Human connection is what keeps that inner self alive; what lets you continue to be yourself, to not let an inhuman world change you. Panam is defined by her nomad family, River by his own family, Judy by her close relationships to Evelyn, then V, and, once, Maiko, Kerry by his attachments to his own bandmates, which Us Cracks because a sort of development of, Vic and Misty have each other and formerly Jackie. Every one of V's close friends have relationships, failed or not, that keep them going, by which they define who they are.

 

But this human connection is rekindled with Songbird via V in her route, leading her to become increasingly incapable of managing the facade. That inner self, the petulant, arrogant girl So Mi who just wanted to netrun and listen to Samurai all day, shriveled up by years of what amounts to slavery. This is why her confession amounts to her greatest victory, not in spite of the fact that it leaves her plan in potential tatters, but because of it. When V puts her on the train, Songbird, the FIA agent, has won. In spite of her poor planning, she's gotten what she wanted - survival. She's managed to save Songbird, but the question remains - who will save So Mi? She knows that if she remains a manipulator up to the very end, that her survival wouldn't truly be worth it. So she confesses, and for the first time, it's So Mi talking to V rather than Songbird. And in doing this, she's managed her second victory. In spite of everything, she stopped the lies, made automatic by years of being a puppet for spooks, put someone else first. In the end, she didn't let them change who she was.

 

So Mi, assuming she actually is more than a lab rat up there, will take years to find who she is again, and there will probably be failures; very little is left of that girl who looked down on the friends that cared about her, and who realized too late what they meant to her. But like V realizes when they let Johnny live: life is change, and what matters is that it's on your terms. One last thing I love about this ending is that it gives you the experience of being as 'ride or die' for someone else as NPCs are for V, especially Panam. The betrayal just makes this appropriately bittersweet for the setting, but after all, loyalty to someone perfect would be too easy. Loyalty is proven by the tests it weathers.

 

At this point it should be clear why I call the 'Reed' route the So Mi route instead - after V puts in the icebreaker, Songbird dies right there, screaming at V for betraying her; with no FIA ties left and no ongoing manipulation, there's no need for Songbird any more. This is why this is the route where we see So Mi's memories, hug her and have truly sincere moments with her, in the mental projection old room. From a thematic point of view, the difference is that in her own route, So Mi eventually manages to kill the persona 'Songbird' on her own terms, whereas here, it is taken away forcibly. Of course, So Mi herself is dying in this route from a wound inflicted by V, but what remains is driven to help V in the end regardless. So Mi ought to be dead here, and her memories are her life flashing before her eyes, adding to the sense of wrongness if you keep her alive for your own cure.
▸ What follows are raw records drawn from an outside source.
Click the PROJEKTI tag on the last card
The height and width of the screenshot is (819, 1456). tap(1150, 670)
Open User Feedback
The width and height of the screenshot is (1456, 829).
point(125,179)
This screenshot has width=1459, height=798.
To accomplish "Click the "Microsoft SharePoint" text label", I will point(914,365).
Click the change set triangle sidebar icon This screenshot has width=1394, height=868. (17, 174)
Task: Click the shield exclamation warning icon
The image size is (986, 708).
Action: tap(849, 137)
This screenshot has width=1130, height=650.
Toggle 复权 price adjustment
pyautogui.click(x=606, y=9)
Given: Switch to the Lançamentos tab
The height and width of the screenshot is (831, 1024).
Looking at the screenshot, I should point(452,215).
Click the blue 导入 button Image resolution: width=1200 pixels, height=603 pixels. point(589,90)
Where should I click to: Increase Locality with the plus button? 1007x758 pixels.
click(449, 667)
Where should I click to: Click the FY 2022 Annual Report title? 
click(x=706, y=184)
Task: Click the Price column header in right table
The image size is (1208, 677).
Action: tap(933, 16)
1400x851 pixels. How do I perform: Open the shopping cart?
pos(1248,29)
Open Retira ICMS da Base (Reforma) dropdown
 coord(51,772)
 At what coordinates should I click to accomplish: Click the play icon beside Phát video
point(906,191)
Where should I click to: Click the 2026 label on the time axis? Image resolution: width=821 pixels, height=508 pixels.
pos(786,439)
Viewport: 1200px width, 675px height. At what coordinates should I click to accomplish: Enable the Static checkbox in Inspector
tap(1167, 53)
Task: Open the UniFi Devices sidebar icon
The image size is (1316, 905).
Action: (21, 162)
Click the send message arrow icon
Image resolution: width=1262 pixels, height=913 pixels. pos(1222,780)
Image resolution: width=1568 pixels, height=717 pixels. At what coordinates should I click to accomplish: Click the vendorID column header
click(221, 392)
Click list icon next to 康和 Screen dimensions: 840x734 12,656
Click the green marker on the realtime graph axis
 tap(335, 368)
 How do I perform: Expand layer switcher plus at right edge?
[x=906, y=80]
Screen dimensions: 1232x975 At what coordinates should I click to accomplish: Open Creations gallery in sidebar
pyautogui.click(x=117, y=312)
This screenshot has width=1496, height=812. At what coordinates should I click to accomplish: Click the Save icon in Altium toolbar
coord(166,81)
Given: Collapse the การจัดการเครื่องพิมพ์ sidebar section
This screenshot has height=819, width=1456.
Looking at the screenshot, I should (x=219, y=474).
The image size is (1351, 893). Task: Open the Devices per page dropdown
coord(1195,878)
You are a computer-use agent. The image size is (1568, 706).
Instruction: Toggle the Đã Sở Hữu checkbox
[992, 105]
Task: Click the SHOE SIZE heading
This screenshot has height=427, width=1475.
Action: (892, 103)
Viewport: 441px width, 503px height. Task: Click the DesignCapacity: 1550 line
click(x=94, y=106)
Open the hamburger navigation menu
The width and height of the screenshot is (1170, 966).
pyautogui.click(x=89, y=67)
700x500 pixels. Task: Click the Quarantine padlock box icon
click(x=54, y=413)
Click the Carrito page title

This is why, after those screams about betrayal, we see her compassion in trying to save V soon after. In tearing 'Songbird' away from 'So Mi' too quickly, without that human connection with V to guide her, she falls apart completely, leaving only barely enough of herself to save V, and then - beg for death. This route, going through her memories in a facility where, after all, Reed doesn't join you until the very end, is all about exploring who So Mi was. Personally I won't play through it again because I'm terrified of horror (lol), but it's extremely effective in showing who she was beneath her agent facade.

 

Well, those are my thoughts on Phantom Liberty's star character; Reed deserves just an in-depth an analysis, but I'm all out of words. To be clear, I say that Songbird and So Mi represent two aspects of the character symbolically, it's not about having actual multiple personalities. Like I said, I adore this DLC to death, so I just had to let it out a bit with this rambling analysis. I love the way it expands on the base game's themes by setting this foil to V. Let me know your thoughts.